Our previous study demonstrated that type II cGMP-dependent protein kinase (PKG II) inhibited epidermal growth factor (EGF) induced tyrosine phosphorylation/activation of the EGF receptor (EGFR). This paper was designed to investigate the mechanism of the inhibition of PKG II on EGFR activation. Gastric cancer cells HGC-27 and AGS were infected with an adenoviral vector encoding the cDNA of PKG II (Ad-PKG II) to overexpress PKG II and treated with 8-(4-chlorophenylthio) guanosine-3′,5′-cyclic monophosphate (8-pCPT-cGMP) to activate the kinase.

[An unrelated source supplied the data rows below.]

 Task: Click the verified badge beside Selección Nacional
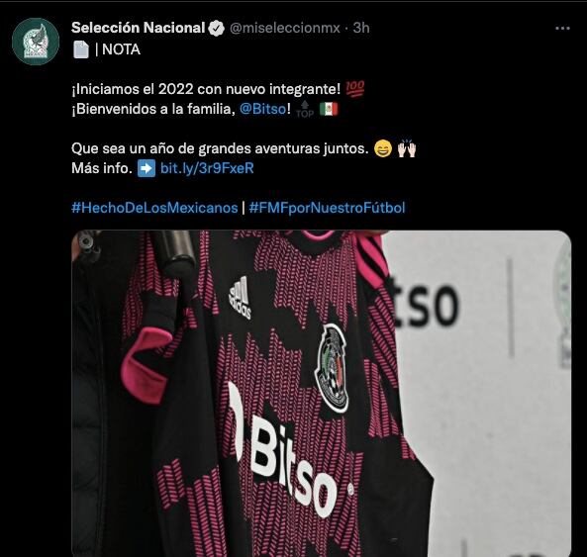click(216, 28)
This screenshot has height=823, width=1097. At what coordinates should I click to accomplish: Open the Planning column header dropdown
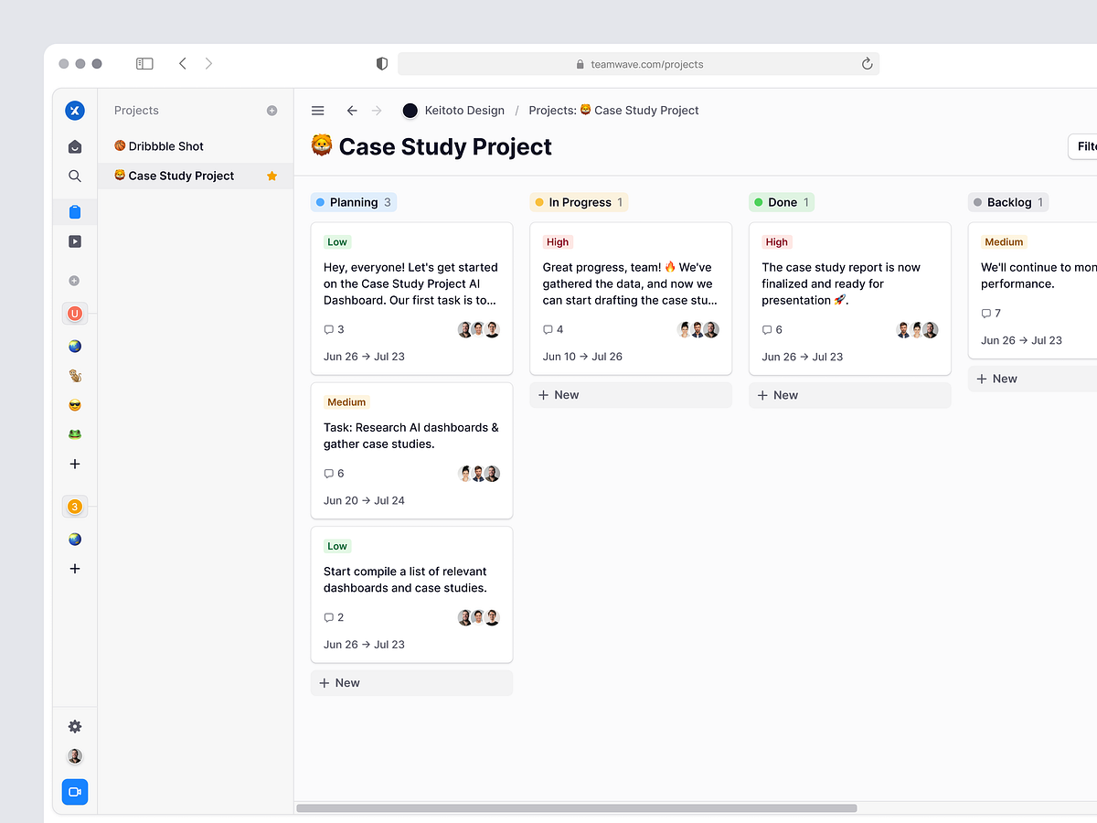[354, 202]
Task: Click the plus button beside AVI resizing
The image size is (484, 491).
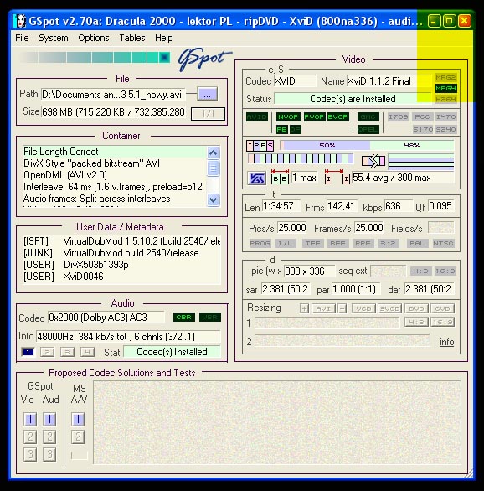Action: click(304, 308)
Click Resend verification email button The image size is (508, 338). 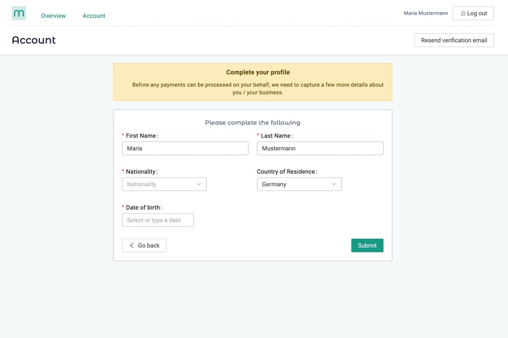pyautogui.click(x=454, y=40)
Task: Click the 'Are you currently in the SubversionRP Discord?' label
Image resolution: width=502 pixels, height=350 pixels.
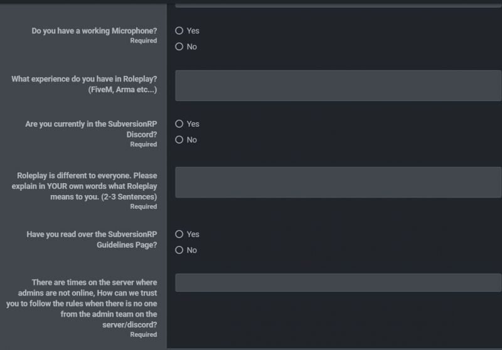Action: 91,129
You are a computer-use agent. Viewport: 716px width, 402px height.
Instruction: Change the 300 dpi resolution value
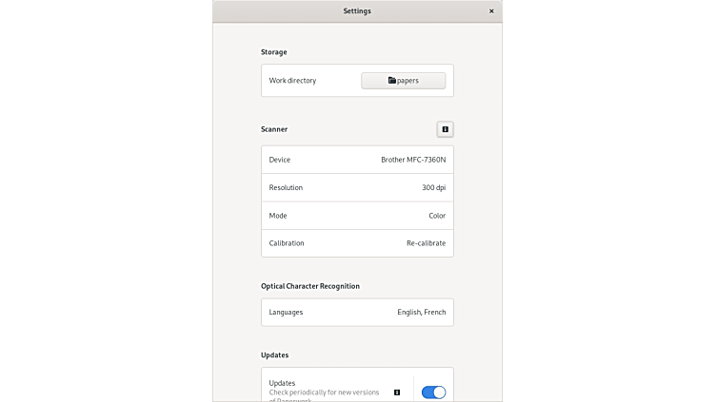coord(433,187)
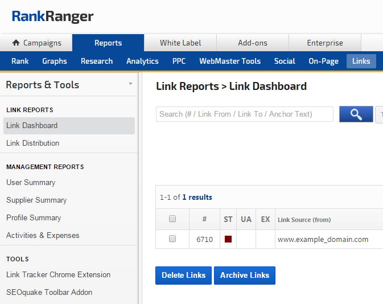
Task: Click the magnifier search button
Action: (x=356, y=114)
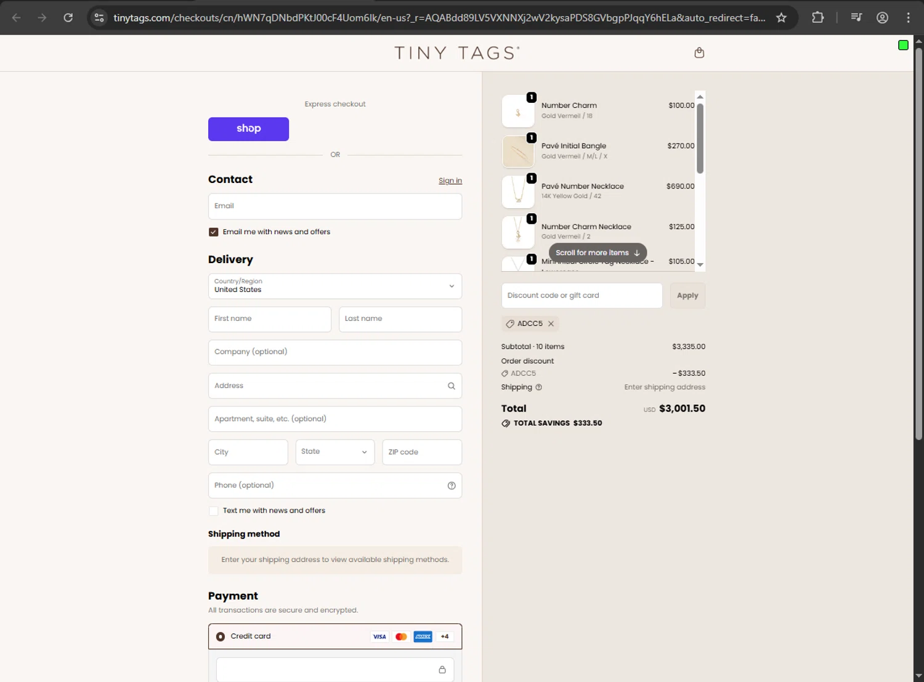
Task: Bookmark this page with the star icon
Action: [781, 18]
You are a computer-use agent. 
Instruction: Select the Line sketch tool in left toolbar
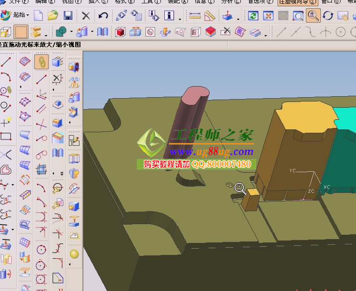pyautogui.click(x=6, y=62)
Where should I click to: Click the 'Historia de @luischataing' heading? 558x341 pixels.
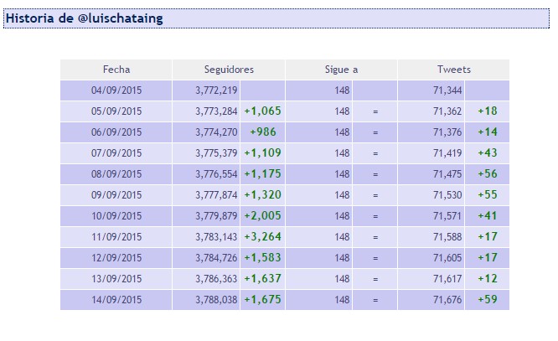[x=85, y=18]
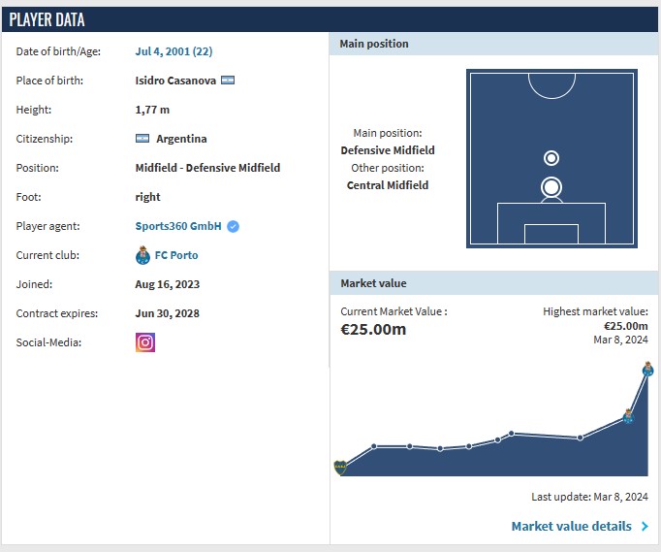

Co-immunoprecipitation (Co-IP) and bimolecular fluorescence complementation (BiFC) assay were performed to detect the interaction between PKG II and EGFR. Western blotting, mass spectrometry (MS) and site mutagenesis were performed to detect the PKG II-specific phosphorylation site on EGFR. The results showed that in living COS-7 cells, which were infected with Ad-PKG II and treated with 8-pCPT-cGMP, there was an interaction between PKG II and EGFR. The results also showed that PKG II caused threonine 669 (T669) phosphorylation of EGFR in HGC-27 and AGS cells infected with Ad-PKG II and treated with 8-pCPT-cGMP, and then inhibited the activation of EGFR. When T669 of EGFR was mutated to alanine, the inhibitory effect of PKG II on the activation of EGFR was eradicated. These findings suggested a PKG II-specific phosphorylation site on EGFR, and might be beneficial to illuminate the anti-tumor role of PKG II.